§ **Required work**:
What you return must be exactly the lines running from the one with "Screen dimensions: 791x489" to the end of the data below, inclusive, and nothing more.

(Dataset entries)
────────────────────
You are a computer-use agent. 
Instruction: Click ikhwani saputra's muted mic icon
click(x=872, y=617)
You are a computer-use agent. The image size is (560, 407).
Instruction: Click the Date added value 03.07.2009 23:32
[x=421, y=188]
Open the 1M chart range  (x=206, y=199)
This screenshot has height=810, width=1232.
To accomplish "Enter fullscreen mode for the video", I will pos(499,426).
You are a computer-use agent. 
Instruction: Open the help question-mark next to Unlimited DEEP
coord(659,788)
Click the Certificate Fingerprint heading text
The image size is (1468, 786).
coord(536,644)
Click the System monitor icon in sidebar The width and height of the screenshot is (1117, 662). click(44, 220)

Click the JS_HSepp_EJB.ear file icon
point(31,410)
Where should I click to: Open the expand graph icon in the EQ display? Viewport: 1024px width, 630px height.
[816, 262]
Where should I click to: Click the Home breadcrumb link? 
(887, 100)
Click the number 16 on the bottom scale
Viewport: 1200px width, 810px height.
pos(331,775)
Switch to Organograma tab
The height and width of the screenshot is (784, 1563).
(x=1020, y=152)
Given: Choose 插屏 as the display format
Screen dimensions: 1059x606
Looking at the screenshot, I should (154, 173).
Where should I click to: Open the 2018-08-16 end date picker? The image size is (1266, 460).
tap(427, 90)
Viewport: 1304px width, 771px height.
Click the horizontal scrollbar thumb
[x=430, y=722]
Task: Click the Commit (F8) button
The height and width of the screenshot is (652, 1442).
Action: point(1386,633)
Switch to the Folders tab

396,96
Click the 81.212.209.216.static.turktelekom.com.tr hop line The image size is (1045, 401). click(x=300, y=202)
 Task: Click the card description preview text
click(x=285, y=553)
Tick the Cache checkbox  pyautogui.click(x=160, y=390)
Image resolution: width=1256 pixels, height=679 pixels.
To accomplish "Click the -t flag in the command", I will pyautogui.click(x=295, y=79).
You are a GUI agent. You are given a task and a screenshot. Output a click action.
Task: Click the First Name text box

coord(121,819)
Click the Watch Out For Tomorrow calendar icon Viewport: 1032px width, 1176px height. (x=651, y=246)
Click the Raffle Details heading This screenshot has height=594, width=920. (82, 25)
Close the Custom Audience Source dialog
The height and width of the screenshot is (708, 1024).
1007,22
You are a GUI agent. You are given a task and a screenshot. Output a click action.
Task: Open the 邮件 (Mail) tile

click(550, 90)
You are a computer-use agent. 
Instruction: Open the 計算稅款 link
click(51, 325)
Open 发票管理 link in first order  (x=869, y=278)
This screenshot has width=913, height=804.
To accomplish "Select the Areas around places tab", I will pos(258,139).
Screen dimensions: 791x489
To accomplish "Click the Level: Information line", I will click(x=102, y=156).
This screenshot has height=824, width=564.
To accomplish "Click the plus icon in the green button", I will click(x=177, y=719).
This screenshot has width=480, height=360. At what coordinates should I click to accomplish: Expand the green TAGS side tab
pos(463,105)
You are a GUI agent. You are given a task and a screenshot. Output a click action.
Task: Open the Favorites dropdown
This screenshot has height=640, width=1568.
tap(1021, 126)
────────────────────
§ **Result of this exercise**:
Screen dimensions: 791x489
To accomplish "Click the Level: Information line", I will click(x=102, y=156).
This screenshot has height=824, width=564.
To accomplish "Click the plus icon in the green button", I will click(x=177, y=719).
This screenshot has width=480, height=360. At what coordinates should I click to accomplish: Expand the green TAGS side tab
pos(463,105)
You are a GUI agent. You are given a task and a screenshot. Output a click action.
Task: Open the Favorites dropdown
This screenshot has height=640, width=1568.
tap(1021, 126)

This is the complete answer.